Non seulement on n’y voit pas à trois mètres, mais on ne voit pas comment l’auteur va retomber sur ses pattes pour permettre à son équipe d’enquêter, de mener à bien sa mission avec toutes les embûches sur leurs routes. Il joue avec nos nerfs, trouve notre point faible et arrive à nous harponner avec une si grande facilité que cela devient frustrant d’être si faible.

Bref, encore un très bon roman quoi ..

Tout ça pour conclure, sans trop vous en dire que c’est encore un très bon roman. Nous retrouvons l’humour des précédents.
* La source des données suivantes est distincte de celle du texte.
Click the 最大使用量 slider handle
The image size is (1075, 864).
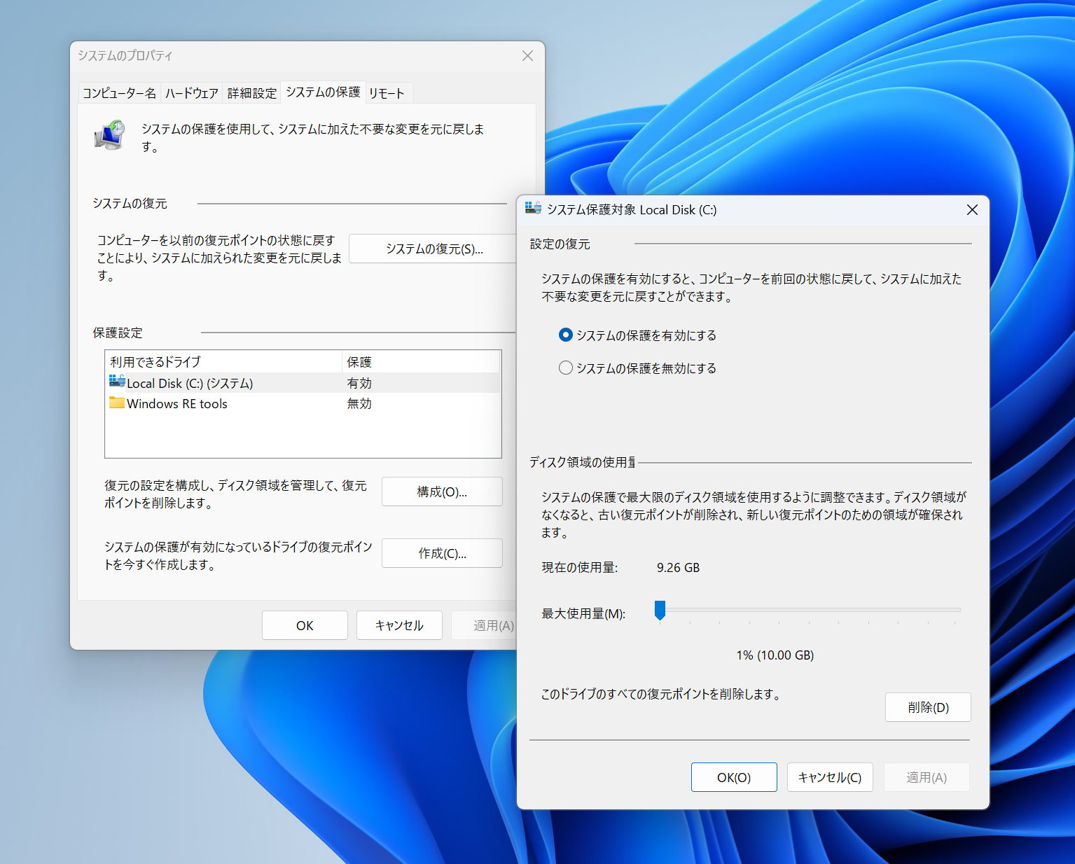coord(659,611)

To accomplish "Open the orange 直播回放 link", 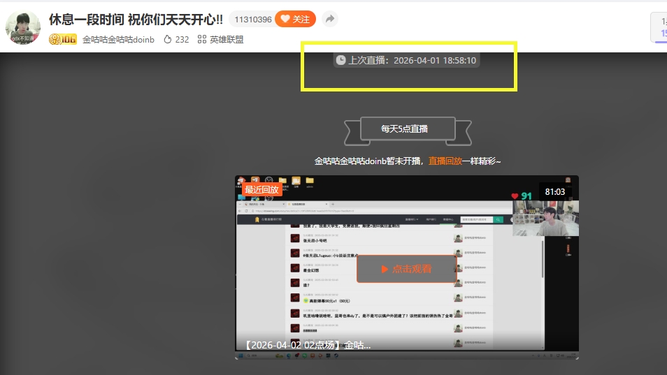I will click(x=445, y=161).
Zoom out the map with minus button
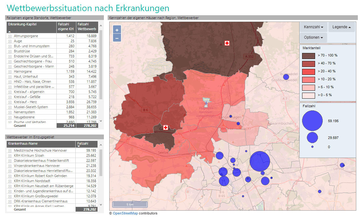361x217 pixels. coord(117,38)
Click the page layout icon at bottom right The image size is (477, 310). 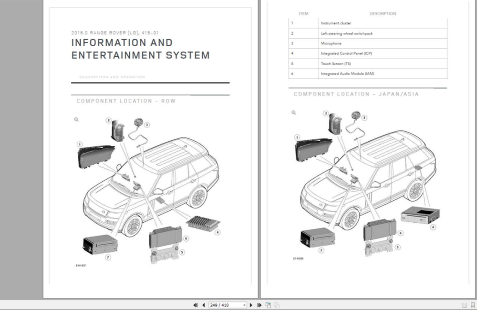(x=464, y=305)
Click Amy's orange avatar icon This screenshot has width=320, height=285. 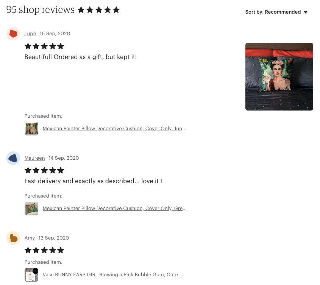point(13,238)
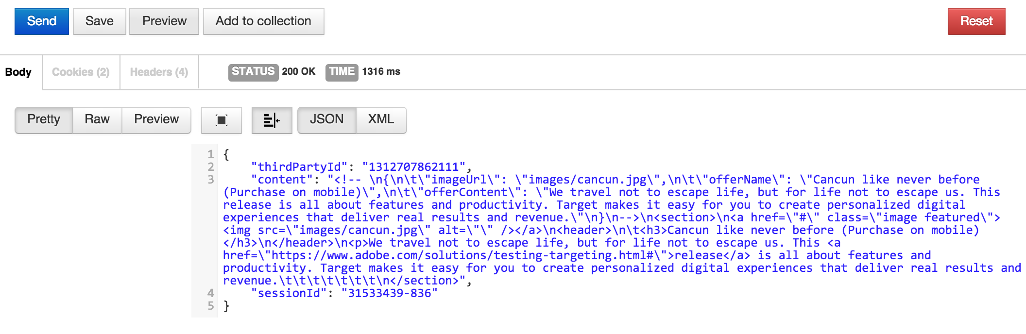Open the Cookies (2) tab
This screenshot has height=334, width=1026.
[x=81, y=72]
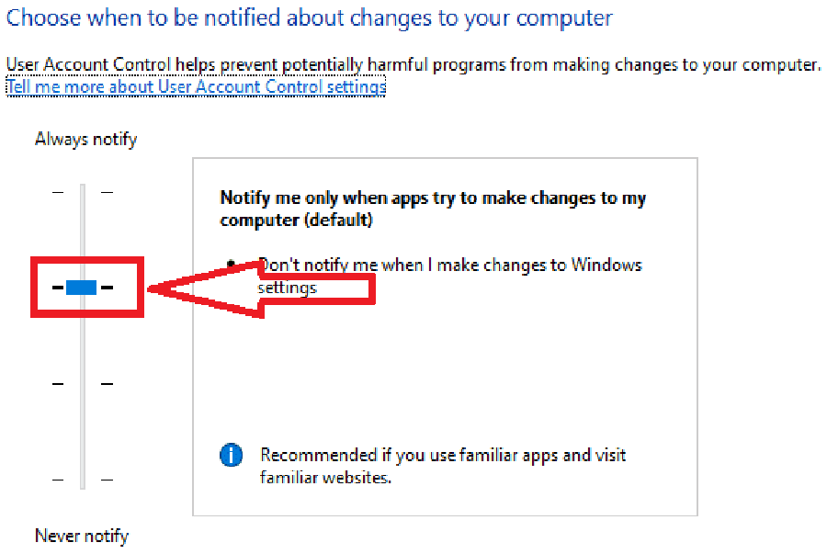Click the blue information icon
827x554 pixels.
pos(231,455)
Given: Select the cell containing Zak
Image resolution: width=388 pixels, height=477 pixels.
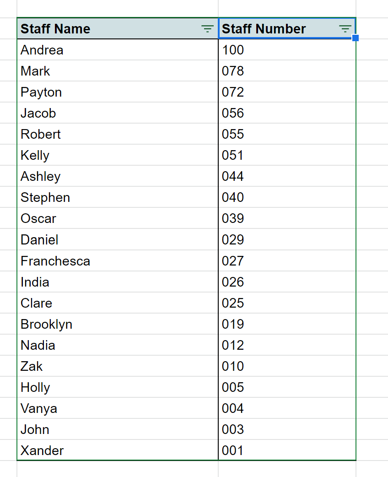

Je ne remercie d’ailleurs pas Nicolas Lebel qui a réussi à me mettre quelques chansons dans la tête. Certaines sont d’un ringard 😦 mais je me suis explosée de rire. Tout cela est savamment bien dosé entre les moments bien intenses comme d’habitude.

Maintenant, j’appréhende le prochain, car je sens que nos personnages vont encore être bien malmenés.

D’autres blogs en parlent ! Si vous souhaitez approfondir.

En Positif : sangpagescarolivre

En négatif ou plus mitigé : La bibliothèque de Marjorie

  • Originalité
  • Facilité de lecture
  • Charge émotionnelle
  • Dépaysement
  • Addictif
  • Instructif
  • Absence de longueur
  • Humour
  • Crédibilité
  • Coup de cœur

Quatrième de couverture:

Une femme se présente au commissariat du XIIe et demande à voir le capitaine Mehrlicht en personne.. Sa fille Lucie, étudiante, majeure, n’est pas rentrée de la nuit. Rien ne justifie une enquête à ce stade mais sait-on jamais… Le groupe de Mehrlicht est alors appelé au cimetière du Père Lachaise où des gardiens ont découvert une large mare de sang. Ils ne trouvent cependant ni corps, ni trace alentour. Lorsque, quelques heures plus tard, deux pêcheurs remontent le corps nu d’une jeune femme des profondeurs de la Seine, les enquêteurs craignent d’avoir retrouvé Lucie. Mais il s’agit d’une autre femme dont le corps exsangue a été jeté dans le fleuve. Exsangue ? Serait-ce donc le sang de cette femme que l’on a retrouvé plus tôt au Père Lachaise ? La police scientifique répond bientôt à cette question : le sang trouvé au cimetière n’est pas celui de cette jeune femme, mais celui de Lucie…

Un roman gothique dans un Paris recouvert de brouillard à l’heure où un vampire enlève des femmes et les vide de leur sang. Un roman choral qui laisse la parole à plusieurs protagonistes : à ceux qui perdent ou ont perdu, à ceux qui cherchent, à ceux qui trouvent ou pensent trouver. Un roman qui est l’histoire de six hommes qui aiment ou croient aimer chacun une femme : celui qui la cherche, celui qui l’aime de loin, celui qui veut la venger, celui qui la bat, celui qui la veut éternelle, et celui qui parle à ses cendres. Un roman parle des femmes comme premières victimes de la folie des hommes, même de ceux qui croient les aimer.